Angelo Kakande is an ACLS Fellow and NGAAII Fellow. He teaches studio art and art history at Makerere University. He is an artist (ceramist and painter), art historian (with interest in contemporary African art) and a lawyer (with interest in human rights law). He is a graduate of Makerere University (Kampala, Uganda) and the University of the Witwatersrand (Johannesburg, South Africa). firstname.lastname@example.org
 For example the Baganda say: awava munno tewadda munno. This could be translated in many interesting ways including he/she becomes disabled loses self-dependency and begins to depend on others (including objects) for support. It is also a source of a name: Wavamunno.
 Let me add here in passing that all other public servants – excluding the Cabinet Ministers and Ministers of State who are “political heads” – have to resign ninety days before joining active politics in Parliament and in local governments. In 2006 this situation, and the unfairness attached to it, was emphasised by the Constitutional Court of Uganda in the case of Darlington Sakwa and Athanasius Rutaroh v The Electoral Commission & 44 Others (2006). I contend that the court made a political decision to avoid what Justice Twinomujuni called “a recipe for disaster” had it ruled otherwise. However, it is still relevant to my point for this reason: Justice Mpagi-Bahigeine argued that the participation of Ministers and Ministers of State was inconsistent with the principle of “free and fair elections”; it “does not augur well with transparency, fair play and the rule of law” in the country. Although Justice Mpagi-Bahigeine argued that it “warrants an appropriate action from the responsible authorities” to change it, little progress has been made in this direction. I argue that this is because this unfairness helps the ruling party to use state resources and hold on to power.
 Some hotels were never built; some (for instance Bwebajja Hotel on Entebbe Road) were built but never occupied.
 There is an interesting narrative on the ways in which this so-called Korean company came, and stayed, in Uganda before it “won” the contract to make the Unknown Soldier. Was the bidding as competitive as provided for in the law? I also note that the role of companies like this “Korean company” during the CHOGM events has been controversial; the Vice President of Uganda—Gilbert Balibaseka Bukenya—was jailed over such controversies. They have been at the centre of several litigations in the Courts of Uganda. They have been investigated by the Office of the Auditor General, Inspectorate of Government and the Public Accounts Committee of the Parliament of Uganda. As a lawyer, I am aware of many of these controversies and related issues. But they are outside the limited scope of this article.

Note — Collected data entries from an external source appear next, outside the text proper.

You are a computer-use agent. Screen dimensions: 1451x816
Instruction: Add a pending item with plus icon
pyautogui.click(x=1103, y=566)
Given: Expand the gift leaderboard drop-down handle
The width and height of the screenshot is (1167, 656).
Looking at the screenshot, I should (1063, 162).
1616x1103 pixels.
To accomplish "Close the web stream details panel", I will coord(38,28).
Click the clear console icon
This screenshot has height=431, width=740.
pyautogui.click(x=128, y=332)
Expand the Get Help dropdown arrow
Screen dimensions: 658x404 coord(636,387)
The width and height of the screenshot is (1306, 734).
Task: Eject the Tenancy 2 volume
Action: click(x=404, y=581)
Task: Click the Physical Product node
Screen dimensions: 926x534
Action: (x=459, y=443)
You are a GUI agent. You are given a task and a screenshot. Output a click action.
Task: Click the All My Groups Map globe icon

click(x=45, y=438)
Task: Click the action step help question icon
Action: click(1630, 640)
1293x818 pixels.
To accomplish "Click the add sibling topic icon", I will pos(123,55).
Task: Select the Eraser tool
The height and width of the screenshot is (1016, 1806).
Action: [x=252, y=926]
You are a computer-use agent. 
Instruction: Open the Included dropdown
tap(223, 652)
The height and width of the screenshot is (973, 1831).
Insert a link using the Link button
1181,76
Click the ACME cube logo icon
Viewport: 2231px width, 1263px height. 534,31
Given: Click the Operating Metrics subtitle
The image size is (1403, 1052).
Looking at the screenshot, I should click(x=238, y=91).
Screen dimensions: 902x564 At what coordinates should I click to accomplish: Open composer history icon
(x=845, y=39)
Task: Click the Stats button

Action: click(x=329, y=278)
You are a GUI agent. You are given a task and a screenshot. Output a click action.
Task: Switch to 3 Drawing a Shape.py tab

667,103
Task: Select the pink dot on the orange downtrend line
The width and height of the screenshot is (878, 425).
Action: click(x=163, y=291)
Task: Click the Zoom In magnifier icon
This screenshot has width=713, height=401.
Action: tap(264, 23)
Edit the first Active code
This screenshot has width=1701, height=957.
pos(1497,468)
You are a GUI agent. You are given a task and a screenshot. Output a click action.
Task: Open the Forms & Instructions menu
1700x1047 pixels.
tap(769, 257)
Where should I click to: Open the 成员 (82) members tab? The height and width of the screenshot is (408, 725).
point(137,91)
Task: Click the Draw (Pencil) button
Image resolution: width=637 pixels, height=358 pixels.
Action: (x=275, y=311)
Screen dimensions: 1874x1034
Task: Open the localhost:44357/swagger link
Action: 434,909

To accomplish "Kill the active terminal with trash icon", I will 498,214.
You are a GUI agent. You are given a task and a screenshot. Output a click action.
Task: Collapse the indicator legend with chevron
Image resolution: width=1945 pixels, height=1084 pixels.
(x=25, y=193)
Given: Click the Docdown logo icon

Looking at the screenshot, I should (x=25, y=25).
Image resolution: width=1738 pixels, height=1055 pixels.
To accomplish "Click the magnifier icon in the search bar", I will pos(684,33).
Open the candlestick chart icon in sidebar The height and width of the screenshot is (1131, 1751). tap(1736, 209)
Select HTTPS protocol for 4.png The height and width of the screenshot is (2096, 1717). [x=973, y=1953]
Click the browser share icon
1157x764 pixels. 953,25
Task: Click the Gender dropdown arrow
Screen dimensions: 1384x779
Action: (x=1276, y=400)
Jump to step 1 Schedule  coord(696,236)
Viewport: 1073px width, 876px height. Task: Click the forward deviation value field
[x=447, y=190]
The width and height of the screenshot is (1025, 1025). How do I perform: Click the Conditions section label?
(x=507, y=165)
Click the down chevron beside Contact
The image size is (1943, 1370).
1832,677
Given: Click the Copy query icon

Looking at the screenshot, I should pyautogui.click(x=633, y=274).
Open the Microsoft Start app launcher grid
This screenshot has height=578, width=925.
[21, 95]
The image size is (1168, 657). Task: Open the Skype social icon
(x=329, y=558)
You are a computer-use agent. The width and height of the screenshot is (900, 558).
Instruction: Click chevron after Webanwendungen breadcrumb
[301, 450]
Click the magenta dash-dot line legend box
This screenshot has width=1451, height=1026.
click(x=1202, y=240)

 For related reasons South Africa saw the March 2015 protests in which the Rhodes Must Fall Movement called for the relocation of Marion Walgate’s The Statute of Cecil Rhodes (1934). Clearly the events that saw the erection of the monument at the University of Cape Town had faded into history and were overtaken by a new dispensation in which calls for the decolonisation education in the country gained priority. Kasfir (2012: 65-66) argued that such ambiguities and shifting meaning characterise the Heroes Monument.
 Currently there is a debate to remove this age barrier, including a petition asking the Constitutional Court of Uganda to declare the seventy-five year limit in Article 102 (b) of the Constitution of Uganda unconstitutional.
 Emphasis added. See Sengooba (2016).
 For example, the on 12 July 2016 some policemen unlawfully beat up citizens who had converged on to certain roads to see Kiiza Besigye. Besigye was returning to his home after securing his release from prison where he had spent over fifty days. Commenting on the incident, Kiiza Besigye used the notions of police-state and dictatorship interchangeably. See Kafeero (2016).